● Task requirements: Retype everything in the records from the line with "Export the State Transition Table" down to the line with "click(x=1452, y=757)", both included, keeping each line unchanged. Leave the pictures out of your answer.

● Records provided:

# # # # # # #

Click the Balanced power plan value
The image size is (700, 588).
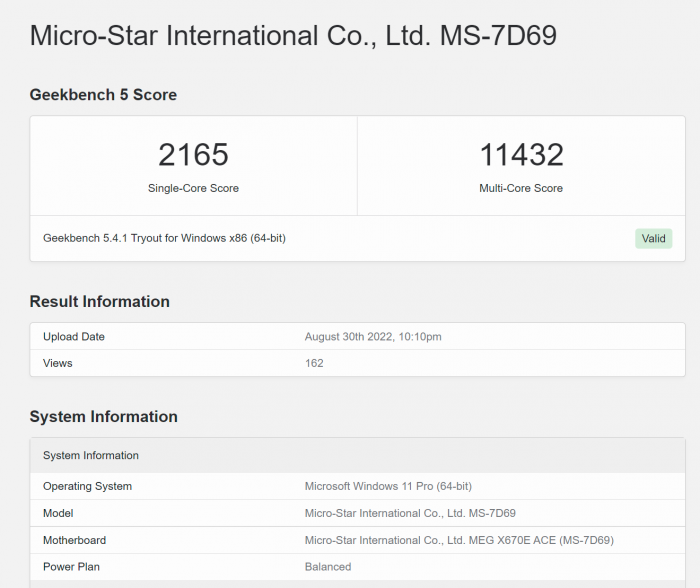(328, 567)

# # # # # # #

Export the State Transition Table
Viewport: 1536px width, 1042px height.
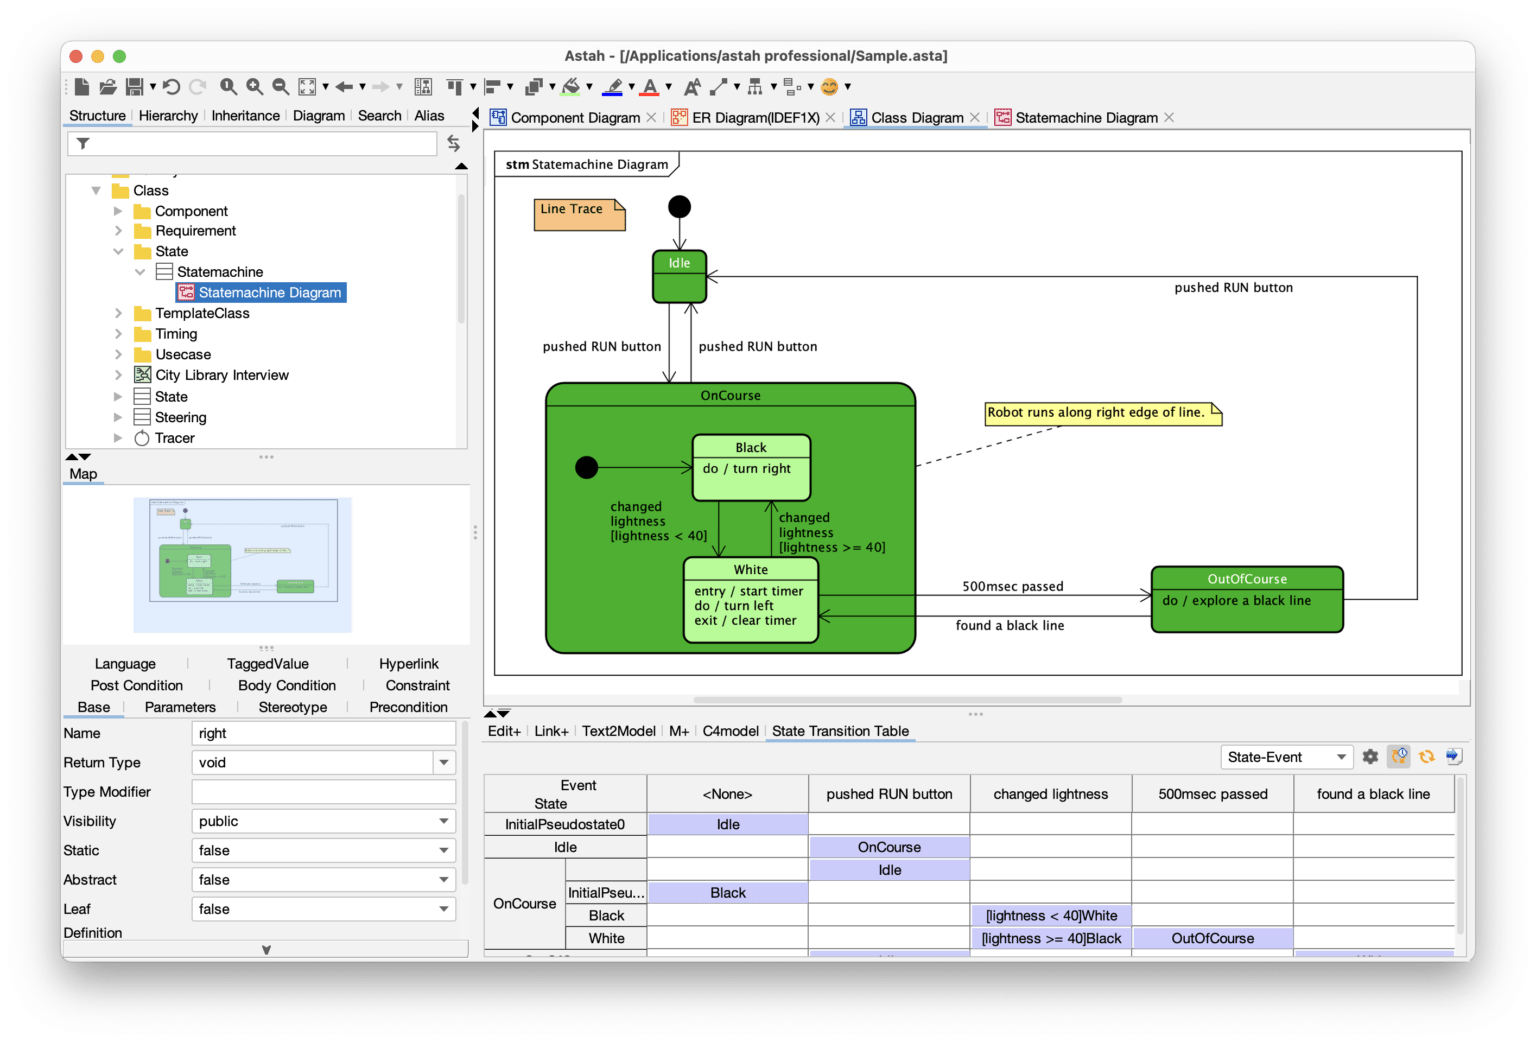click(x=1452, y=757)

# # # # # # #

● Problem solution:
Export the State Transition Table
Viewport: 1536px width, 1042px height.
click(x=1452, y=757)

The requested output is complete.